Brain scans could predict bipolar disorder risk long before onset
Young people who are likely to develop bipolar disorder could potentially be identified before the onset of the mental illness.
This is the conclusion of a new study, which observed differences in brain activity in young people with no clinical signs of the illness, but with a parent or sibling with bipolar disorder.
Black Dog Institute researcher Philip Mitchell said the finding is significant because family history is currently the only way to determine who is at risk of developing bipolar disorder, according to the Courier Mail.
Even if someone has a family history of the illness, only 10 per cent will go on to develop bipolar, he said.
The study, published this week in Biological Psychiatry, compared the brain activity of about 50 participants aged between 18 and 30 with a family history of bipolar with another 50 people not considered at risk.
Participants were shown pictures of happy, fearful or calm faces while their brains were monitored using magnetic resonance imaging (MRI) scans.
Professor Mitchell, who also heads the School of Psychiatry at the University of NSW, revealed that the scans of the young people at risk showed they had reduced brain responses to the emotive faces, particularly fearful expressions.
This indicated the brain was less responsive or able to adapt to emotional challenges, he explained.
"This is confirming that we are starting to pick up features that are different in the brains of kids with bipolar, even before the illness develops," the paper quoted Prof Mitchell as telling a foreign news agency.
Prof Mitchell noted that identifying those at risk earlier could allow treatments or interventions to be offered in future that could stop the illness developing or reduce the severity of bipolar disorder.

**********

▸ TRY IT
Reproduce the part of the bipolar risk article between "Professor Mitchell, who" and "of bipolar disorder.", inclusive, without changing any words.

**********

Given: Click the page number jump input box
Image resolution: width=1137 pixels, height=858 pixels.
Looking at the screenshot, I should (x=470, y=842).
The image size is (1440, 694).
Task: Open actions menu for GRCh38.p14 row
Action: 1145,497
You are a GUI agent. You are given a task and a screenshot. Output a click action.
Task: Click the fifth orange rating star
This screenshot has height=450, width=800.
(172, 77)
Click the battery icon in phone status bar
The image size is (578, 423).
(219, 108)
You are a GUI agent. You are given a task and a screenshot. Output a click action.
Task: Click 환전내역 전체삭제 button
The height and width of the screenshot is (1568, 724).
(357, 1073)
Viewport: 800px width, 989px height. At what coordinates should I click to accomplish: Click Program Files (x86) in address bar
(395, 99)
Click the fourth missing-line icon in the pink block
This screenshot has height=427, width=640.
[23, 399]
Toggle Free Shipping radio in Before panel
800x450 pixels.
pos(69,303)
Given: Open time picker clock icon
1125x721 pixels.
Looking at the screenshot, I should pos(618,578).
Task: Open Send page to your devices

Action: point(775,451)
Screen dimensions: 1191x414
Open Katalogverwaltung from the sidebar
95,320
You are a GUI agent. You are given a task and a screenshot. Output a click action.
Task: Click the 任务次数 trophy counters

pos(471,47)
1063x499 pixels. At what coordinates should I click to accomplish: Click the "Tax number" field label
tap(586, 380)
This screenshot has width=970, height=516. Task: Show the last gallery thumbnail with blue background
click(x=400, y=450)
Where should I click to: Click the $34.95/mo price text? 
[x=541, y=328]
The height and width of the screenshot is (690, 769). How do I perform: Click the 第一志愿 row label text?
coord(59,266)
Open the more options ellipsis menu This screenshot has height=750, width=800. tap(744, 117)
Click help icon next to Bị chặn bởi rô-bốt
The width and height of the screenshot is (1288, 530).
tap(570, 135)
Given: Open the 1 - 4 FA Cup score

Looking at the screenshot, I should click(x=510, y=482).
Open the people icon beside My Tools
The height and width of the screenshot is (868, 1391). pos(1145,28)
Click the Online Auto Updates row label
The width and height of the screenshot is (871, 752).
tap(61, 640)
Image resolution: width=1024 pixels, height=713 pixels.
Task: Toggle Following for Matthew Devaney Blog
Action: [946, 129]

**********

▸ SOLUTION TO THE PROBLEM
Professor Mitchell, who also heads the School of Psychiatry at the University of NSW, revealed that the scans of the young people at risk showed they had reduced brain responses to the emotive faces, particularly fearful expressions.
This indicated the brain was less responsive or able to adapt to emotional challenges, he explained.
"This is confirming that we are starting to pick up features that are different in the brains of kids with bipolar, even before the illness develops," the paper quoted Prof Mitchell as telling a foreign news agency.
Prof Mitchell noted that identifying those at risk earlier could allow treatments or interventions to be offered in future that could stop the illness developing or reduce the severity of bipolar disorder.